Activities.
a. Answer these questions about the SAEF program description.
(i) As what does the program aim to secure Antarctica?
(ii) Which three areas does the text name whose environmental future is to be secured?
(iii) What kind of tools does the program plan to develop for Antarctic data?
b. Retype the entries from their first line through the line containing "The image size is (875, 700).", including both ends, with no changes.
(Beginning of Document excerpt)
Securing Antarctica’s Environmental Future (SAEF) aims to become the world’s leading research program delivering interdisciplinary science to forecast environmental change across the Antarctic region, to deploy effective environmental stewardship strategies in the face of this change, and to secure Antarctica as a natural reserve devoted to peace and science.
Securing Antarctica’s Environmental Future (SAEF)
SAEF exemplifies the leadership in science and environmental stewardship that lies at the heart of securing the environmental future of Antarctica, the Southern Ocean and the sub-Antarctic Islands. The Program’s outcomes include:
- Advances in climate, biodiversity and environmental science;
- Innovative ways to forecast, mitigate, and manage environmental change;
- New data-science tools to analyse, interpret and visualise Antarctic data;
- Unparalleled capabilities for exploring decision-making to secure the region’s environmental future;
- A new collaborative Antarctic science workforce with skills and experience in interdisciplinarity, and access to the new technologies that SAEF will deliver.
(End of Document excerpt)
(Beginning of Input data)
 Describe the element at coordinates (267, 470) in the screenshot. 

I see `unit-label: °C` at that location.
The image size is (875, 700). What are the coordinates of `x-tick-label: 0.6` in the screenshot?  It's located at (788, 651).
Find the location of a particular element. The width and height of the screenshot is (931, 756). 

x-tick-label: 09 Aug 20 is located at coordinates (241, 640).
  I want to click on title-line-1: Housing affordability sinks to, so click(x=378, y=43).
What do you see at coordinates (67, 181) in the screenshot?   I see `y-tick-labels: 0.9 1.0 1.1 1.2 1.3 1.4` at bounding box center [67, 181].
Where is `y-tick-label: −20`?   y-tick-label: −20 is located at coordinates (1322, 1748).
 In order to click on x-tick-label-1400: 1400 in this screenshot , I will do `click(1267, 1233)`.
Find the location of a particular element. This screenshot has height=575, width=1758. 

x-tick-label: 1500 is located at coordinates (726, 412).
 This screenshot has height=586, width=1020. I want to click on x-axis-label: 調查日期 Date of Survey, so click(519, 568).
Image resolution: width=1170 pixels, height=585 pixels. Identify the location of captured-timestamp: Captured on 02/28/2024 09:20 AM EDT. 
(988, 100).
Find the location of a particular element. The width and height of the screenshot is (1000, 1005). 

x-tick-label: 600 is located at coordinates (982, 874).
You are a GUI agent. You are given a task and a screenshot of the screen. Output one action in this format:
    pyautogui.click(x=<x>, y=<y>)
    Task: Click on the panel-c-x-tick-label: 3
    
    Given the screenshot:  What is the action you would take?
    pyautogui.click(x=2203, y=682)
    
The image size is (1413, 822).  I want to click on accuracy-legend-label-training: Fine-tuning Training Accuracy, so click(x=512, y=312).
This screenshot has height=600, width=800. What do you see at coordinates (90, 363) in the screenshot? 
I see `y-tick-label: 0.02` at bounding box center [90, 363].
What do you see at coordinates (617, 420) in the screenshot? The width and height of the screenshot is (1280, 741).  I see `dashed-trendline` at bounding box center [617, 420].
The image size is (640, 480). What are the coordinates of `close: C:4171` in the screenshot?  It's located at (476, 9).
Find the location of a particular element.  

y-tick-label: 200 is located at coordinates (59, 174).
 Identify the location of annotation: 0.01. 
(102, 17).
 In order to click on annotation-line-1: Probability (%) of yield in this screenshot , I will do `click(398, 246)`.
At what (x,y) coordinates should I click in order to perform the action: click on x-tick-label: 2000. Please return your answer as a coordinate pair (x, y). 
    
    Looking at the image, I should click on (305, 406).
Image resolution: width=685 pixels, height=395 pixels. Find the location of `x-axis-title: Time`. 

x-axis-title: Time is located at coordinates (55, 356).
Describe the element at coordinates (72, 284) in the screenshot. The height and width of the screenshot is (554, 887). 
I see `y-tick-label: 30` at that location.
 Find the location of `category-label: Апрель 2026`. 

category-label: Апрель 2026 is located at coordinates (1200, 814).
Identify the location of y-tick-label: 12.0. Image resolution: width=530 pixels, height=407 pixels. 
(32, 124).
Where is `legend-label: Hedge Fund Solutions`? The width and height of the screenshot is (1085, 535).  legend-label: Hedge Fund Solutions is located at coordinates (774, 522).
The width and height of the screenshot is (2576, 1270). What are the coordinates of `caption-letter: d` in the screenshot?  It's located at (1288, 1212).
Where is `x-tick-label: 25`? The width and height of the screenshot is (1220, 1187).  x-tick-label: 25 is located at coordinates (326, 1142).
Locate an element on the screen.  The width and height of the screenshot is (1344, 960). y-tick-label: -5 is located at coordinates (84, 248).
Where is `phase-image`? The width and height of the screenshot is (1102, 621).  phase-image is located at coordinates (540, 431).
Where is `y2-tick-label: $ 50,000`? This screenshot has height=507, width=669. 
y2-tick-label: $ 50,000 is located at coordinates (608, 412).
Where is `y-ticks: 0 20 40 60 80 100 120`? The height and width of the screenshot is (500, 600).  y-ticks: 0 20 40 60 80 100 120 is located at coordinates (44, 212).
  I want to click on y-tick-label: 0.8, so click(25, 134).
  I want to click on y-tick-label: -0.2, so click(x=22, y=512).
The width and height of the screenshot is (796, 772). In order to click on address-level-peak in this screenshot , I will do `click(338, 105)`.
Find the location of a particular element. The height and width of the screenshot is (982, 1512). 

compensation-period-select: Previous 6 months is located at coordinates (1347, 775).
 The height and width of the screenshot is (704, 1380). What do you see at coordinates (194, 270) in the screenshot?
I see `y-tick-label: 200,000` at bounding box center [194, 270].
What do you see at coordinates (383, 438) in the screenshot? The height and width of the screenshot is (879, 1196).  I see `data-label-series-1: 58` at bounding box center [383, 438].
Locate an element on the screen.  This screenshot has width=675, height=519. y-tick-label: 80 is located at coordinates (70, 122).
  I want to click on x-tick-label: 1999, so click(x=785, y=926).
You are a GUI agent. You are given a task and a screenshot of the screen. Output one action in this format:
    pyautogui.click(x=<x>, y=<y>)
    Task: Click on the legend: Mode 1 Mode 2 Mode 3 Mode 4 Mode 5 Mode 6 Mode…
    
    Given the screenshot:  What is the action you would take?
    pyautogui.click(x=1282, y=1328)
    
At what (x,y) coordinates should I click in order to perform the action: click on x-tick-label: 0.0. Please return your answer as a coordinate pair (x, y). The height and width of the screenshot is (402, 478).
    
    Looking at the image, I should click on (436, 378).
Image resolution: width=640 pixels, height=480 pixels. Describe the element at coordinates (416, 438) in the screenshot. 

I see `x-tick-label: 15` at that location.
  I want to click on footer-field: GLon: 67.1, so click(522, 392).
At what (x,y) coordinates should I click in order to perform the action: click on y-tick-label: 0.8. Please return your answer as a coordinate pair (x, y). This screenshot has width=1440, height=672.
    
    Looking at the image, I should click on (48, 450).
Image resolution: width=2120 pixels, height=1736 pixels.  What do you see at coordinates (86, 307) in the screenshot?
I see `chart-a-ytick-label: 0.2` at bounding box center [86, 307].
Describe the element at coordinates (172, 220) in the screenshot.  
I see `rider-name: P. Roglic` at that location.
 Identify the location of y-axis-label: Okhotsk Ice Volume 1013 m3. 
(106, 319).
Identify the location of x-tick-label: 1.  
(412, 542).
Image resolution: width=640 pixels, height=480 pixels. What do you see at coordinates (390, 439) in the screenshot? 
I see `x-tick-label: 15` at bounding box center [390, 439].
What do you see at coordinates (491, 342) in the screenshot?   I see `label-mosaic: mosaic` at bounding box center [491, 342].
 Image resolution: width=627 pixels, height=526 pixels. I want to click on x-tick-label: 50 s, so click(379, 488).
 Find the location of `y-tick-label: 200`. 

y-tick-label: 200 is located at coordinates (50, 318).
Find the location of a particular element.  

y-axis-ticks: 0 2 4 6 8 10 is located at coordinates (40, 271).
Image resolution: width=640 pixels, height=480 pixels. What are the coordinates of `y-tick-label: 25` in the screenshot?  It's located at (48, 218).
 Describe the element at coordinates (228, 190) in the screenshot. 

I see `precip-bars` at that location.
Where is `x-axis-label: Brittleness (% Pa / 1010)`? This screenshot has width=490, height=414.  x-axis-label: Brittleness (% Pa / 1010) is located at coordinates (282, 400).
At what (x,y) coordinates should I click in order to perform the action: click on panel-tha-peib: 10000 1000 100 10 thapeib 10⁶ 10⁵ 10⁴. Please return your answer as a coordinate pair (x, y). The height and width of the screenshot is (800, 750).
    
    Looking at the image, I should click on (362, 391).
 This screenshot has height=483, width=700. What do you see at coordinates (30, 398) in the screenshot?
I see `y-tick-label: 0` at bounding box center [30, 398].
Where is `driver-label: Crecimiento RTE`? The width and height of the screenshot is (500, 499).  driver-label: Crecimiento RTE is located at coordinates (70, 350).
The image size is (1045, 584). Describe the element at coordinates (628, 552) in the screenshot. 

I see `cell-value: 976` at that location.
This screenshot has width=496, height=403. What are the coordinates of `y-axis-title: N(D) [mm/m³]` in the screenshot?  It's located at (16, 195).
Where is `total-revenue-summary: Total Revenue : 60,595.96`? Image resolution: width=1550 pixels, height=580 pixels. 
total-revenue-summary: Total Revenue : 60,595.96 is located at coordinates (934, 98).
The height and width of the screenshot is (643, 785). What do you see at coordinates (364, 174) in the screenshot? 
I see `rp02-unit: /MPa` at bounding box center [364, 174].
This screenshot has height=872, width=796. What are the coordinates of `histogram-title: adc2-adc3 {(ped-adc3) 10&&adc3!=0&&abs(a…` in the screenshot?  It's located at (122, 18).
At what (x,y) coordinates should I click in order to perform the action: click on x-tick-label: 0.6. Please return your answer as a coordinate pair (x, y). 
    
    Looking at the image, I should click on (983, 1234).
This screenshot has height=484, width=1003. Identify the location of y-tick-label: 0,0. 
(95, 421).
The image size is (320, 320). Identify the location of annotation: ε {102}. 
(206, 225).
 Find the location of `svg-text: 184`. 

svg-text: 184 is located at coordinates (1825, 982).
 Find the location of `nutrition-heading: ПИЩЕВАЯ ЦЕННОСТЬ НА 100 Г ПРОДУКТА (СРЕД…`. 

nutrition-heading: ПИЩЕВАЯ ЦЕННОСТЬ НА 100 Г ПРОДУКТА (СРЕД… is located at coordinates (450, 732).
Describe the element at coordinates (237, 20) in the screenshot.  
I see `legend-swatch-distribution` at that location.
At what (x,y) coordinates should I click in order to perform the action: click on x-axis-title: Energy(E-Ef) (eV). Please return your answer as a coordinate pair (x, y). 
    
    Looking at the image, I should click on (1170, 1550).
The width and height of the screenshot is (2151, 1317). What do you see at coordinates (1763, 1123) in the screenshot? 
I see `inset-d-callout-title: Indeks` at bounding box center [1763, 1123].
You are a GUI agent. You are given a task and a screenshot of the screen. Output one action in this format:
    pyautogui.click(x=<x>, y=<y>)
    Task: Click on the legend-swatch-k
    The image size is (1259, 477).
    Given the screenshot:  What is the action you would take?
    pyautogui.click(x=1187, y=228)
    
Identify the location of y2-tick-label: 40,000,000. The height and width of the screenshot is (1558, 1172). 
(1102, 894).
(End of Input data)
Task-by-task solutions.
a.
(i) As a natural reserve devoted to peace and science.
(ii) Antarctica, the Southern Ocean and the sub-Antarctic Islands.
(iii) New data-science tools to analyse, interpret and visualise Antarctic data.

b.
 Describe the element at coordinates (267, 470) in the screenshot. 

I see `unit-label: °C` at that location.
The image size is (875, 700). What are the coordinates of `x-tick-label: 0.6` in the screenshot?  It's located at (788, 651).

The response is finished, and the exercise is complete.